Добавить в цитаты Настройки чтения

Страница 8 из 18

Следующий день прошел, как во сне. В памяти остались какие-то обрывки – еще и еще раз восхищение спасенных ребят, постоянные сводки из больницы по поводу раненых – Шмулика да Итамара, слава Б-гу, удовлетворительного, благодарные звонки матерей, как тех, чьи дети были ранены, но спасены, так и всех остальных. Кроме того, я узнал, что Управление охраной рассматривает вопрос о выдаче мне премии в пятьдесят тысяч шекелей, а также о немедленном предоставлении «квиюта» – возможности работать без угрозы быть уволенным. А еще прибыли результаты экспертизы. Выяснилось, что среди бесчисленного количества «узиных» пуль, которыми Ави щедро нашинковал грудь и брюхо араба, были и две из «беретты», то бишь мои. Нет, это помимо тех, что я вогнал ему в голову. Но ведь через окно я ему в живот не стрелял. Эти две пули попали в него возле площадки. И, оказывается, он, паразит, вместо того, чтобы, как порядочный, упасть и умереть, бегал с ними, палил в меня из «калаша» и так далее. Оборотень чертов. Эта мысль застряла во мне, спряталась, скрылась, чтобы позже расцвести ночным кошмаром. А пока…

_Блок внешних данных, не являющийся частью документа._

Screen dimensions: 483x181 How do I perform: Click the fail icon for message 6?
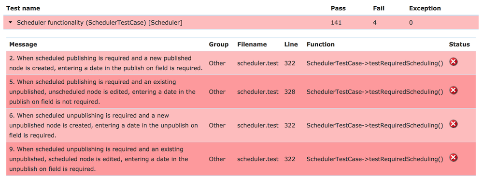tap(453, 124)
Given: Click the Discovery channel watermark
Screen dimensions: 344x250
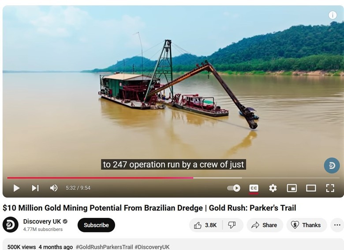Looking at the screenshot, I should coord(332,166).
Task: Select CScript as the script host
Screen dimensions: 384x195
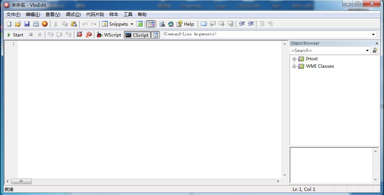Action: coord(137,35)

Уроков в школе, конечно, не было – какие тут уроки, когда и ученики и учителя в истерике? В одиннадцать подошло два желтых автобуса компании «Шомрон Питуах». Притихшие дети и взрослые – и те и другие с заплаканными лицами – медленно поднявшись по ступенькам, ныряли в черную прохладу кондиционируемого воздуха. Затем их лица, приобретя, благодаря двойным пуленепробиваемым стеклам, синеватый оттенок, столь же медленно проплывали по салону и прирастали к окнам. Последним влез я, найдя себе замену на боевом посту. Нас повезли на похороны. Половину – в Офру к Цвике, половину – на Голаны, к Ноаму.

Пока мы ехали, в ушах все время звучал голос Цвики – как он поет «Мама, мама, что я буду делать…» Потом представилось, как мы оба хохочем. Ноама я почти не знал, а вот Цвика… Я почувствовал, как некая анестезия, полученная мною в момент перестрелки, вроде заморозки перед тем, как зуб дергают, начинает отходить, как мне вдруг становится невыносимо оттого, что я уже больше никогда не увижу этого мальчишки, не буду в его громадные глаза рассказывать всякие байки про жизнь в России… Да и Ноам. Гордость школы. Цвика, Ноам… Все они мне родные!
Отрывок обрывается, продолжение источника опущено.